[Exercise] Reproduce the Perl Monks thread on arrays and files, starting with "should i store" and going on through "listed 'Best First'.", switching "blank line" to "empty line".

[Excerpted passage]
FarTech has asked for the wisdom of the Perl Monks concerning the following question:

Hi guys

i have the following xyz file which contains

GTM1_MOUSE GLUTATHIONE S-TRANSFERASE GT8.7 (EC 2.5.1.1 (217 aa) WFAGDKVTYVDFLAYDILDQYRMFEPKCLDAFPNLRDFLARFEGLKKISAYMKS-SRYIA TPIFSKMAHWSNK GTM1_RAT GLUTATHIONE S-TRANSFERASE YB1 (EC 2.5.1.18) ( (217 aa) WFAGDKVTYVDFLAYDILDQYHIFEPKCLDAFPNLKDFLARFEGLKKISAYMKSSRYLST PIFSKLAQWSNK GTMU_CRILO GLUTATHIONE S-TRANSFERASE Y1 (EC 2.5.1.18) (217 aa) FAGDKVTLCGFLAYDVLDQYQMFEPKCLDPFPNLKDFLARFEGLKKISAYMKTSRFLRRP IFSKMAQWSNK GTMU_RABIT GLUTATHIONE S-TRANSFERASE MU 1 (EC 2.5.1.18 (217 aa) PMTLGYWDVRGLALPIRMLLEY--TDTSYEEKKYTMGDAPNYDQSK WLSEKFTLGL----DFPN-LPYLID-GTHKLTQSNAILRYLARKHGLCGETEEERIRVDI LENQLMDNRFQLVNVCYSPDFEKLKPEYLKGLPEKLQLYSQFLGSLPWFAGDKITFADFL GTM1_HUMAN GLUTATHIONE S-TRANSFERASE MU 1 (EC 2.5.1.18 (217 aa) LPEKLKLYSEFLGKRPWFAGNKITFVDFLVYDVLDLHRIFEPKCLDAFPNLKDFISRFEG LEKISAYMKSSRFLPRPVFSKMAVWGNK GLNA_ANASP GLUTAMINE SYNTHETASE (EC 6.3.1.2) (GLUTAMAT (473 aa) SLELALEALENDHAFLTDTGVFTEDFIQNWIDYKLANEVKQMQLRPH-PYEFSIYYDV GTM4_HUMAN GLUTATHIONE S-TRANSFERASE MU 4 (EC 2.5.1.18 (218 aa) LPTMMQHFSQFLGKRPWFVGDKITFVDFLAYDVLDLHRIFEPNCLDAFPNLKDFISRFEG LEKISAYMKSSRFLPKPLYTRVAVWGNK

i have to extract one sequence at a time from xyz file which can be either 2 or 3 lines and store it in a abc file which can be used as a input to fasta34.exe application

how should proceed

should i store the xyz file in a array and then extract lines till it come across a blank line or is there any other method to do so

Replies are listed 'Best First'.
Re: Arrays and Files
by borisz (Canon) on Jan 31, 2005 at 23:53 UTC
    local $/ = "\n\n"; open my $fh, "<","xyz" or die $!; while (<$fh>){ # $_ contains one entry here }
    Boris
Re: Arrays and Files
by gube (Parson) on Feb 01, 2005 at 04:23 UTC

    Hi, Try this the first sequence u will get u can write it to abc file

    undef $/; open(IN, "d:\\xyz.txt") || die "Cannot open file\n"; $str = <IN>; if ($str =~ m#(.*?)\n\n#gsi) { $a=$1; } print $a;
    o/p: GTM1_MOUSE GLUTATHIONE S-TRANSFERASE GT8.7 (EC 2.5.1.1 (217 aa) WFAGDKVTYVDFLAYDILDQYRMFEPKCLDAFPNLRDFLARFEGLKKISAYMKS-SRYIA TPIFSKMAHWSNK


    Regards,
    Gubendran.L

Re: Arrays and Files
by sh1tn (Priest) on Jan 31, 2005 at 23:55 UTC
    Is it possible to be just hash structure?

[Data for review]
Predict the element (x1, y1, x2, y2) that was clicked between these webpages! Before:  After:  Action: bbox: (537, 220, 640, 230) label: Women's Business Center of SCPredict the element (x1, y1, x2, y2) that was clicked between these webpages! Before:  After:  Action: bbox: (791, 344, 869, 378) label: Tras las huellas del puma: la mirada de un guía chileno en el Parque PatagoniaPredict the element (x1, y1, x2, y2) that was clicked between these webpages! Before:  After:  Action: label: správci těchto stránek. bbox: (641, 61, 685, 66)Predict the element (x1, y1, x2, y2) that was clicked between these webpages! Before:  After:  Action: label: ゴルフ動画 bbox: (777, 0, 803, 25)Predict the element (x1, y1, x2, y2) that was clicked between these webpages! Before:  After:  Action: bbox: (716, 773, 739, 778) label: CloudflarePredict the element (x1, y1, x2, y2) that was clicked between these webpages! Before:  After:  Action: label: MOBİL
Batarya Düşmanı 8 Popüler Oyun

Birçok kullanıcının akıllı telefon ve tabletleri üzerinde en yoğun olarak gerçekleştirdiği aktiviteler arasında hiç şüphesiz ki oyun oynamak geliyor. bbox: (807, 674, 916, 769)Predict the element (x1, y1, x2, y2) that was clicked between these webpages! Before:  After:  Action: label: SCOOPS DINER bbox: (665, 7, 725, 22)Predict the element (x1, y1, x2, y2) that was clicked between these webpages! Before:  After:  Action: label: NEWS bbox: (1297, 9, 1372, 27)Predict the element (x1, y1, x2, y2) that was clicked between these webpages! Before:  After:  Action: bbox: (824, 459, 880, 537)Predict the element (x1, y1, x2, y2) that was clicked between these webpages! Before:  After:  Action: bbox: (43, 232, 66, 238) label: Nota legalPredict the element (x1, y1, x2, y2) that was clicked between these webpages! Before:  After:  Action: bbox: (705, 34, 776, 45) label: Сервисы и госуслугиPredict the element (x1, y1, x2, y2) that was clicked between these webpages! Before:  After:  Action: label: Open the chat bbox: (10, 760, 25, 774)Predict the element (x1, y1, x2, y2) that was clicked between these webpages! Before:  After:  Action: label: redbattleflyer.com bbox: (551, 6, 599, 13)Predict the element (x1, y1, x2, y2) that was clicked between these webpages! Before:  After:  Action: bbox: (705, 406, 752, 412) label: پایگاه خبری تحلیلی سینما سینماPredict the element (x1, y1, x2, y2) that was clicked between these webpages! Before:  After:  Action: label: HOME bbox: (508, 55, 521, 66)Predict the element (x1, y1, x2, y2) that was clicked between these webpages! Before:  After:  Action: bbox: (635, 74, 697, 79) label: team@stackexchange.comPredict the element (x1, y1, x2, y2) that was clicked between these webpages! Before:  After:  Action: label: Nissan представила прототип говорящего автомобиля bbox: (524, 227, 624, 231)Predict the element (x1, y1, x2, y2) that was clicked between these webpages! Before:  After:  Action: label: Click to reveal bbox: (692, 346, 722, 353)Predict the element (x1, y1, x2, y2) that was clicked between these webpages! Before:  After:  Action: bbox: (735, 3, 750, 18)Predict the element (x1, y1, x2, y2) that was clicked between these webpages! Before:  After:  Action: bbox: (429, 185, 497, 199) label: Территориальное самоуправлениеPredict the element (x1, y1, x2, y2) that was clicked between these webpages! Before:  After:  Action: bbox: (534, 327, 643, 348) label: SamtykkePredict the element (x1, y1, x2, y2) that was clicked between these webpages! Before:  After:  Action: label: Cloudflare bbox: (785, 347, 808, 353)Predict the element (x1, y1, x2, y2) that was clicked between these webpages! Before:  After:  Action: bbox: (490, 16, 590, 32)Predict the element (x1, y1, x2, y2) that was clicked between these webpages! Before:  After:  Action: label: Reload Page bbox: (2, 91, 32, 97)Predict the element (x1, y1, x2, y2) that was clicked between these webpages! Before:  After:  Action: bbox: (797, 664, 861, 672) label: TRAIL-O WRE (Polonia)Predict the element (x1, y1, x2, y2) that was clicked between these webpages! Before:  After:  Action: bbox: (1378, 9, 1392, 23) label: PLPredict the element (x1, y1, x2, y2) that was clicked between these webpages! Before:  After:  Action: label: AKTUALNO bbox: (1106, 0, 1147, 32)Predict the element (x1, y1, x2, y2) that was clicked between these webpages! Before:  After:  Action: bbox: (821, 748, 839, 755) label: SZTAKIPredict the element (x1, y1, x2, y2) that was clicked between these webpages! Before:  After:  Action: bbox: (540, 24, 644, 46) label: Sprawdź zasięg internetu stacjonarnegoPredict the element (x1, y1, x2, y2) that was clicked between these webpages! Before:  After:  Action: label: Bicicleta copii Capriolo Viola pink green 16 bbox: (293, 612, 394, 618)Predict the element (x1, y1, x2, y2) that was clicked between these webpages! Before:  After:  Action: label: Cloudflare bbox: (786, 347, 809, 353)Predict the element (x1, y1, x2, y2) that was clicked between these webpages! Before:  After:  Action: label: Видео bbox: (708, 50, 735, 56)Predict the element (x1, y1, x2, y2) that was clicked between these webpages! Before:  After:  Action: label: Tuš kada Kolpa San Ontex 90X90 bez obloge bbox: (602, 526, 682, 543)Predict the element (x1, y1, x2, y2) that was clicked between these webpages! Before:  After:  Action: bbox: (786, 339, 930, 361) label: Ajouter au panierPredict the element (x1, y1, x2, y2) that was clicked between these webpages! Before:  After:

[Response to the exercise]
should i store the xyz file in a array and then extract lines till it come across a empty line or is there any other method to do so

Replies are listed 'Best First'.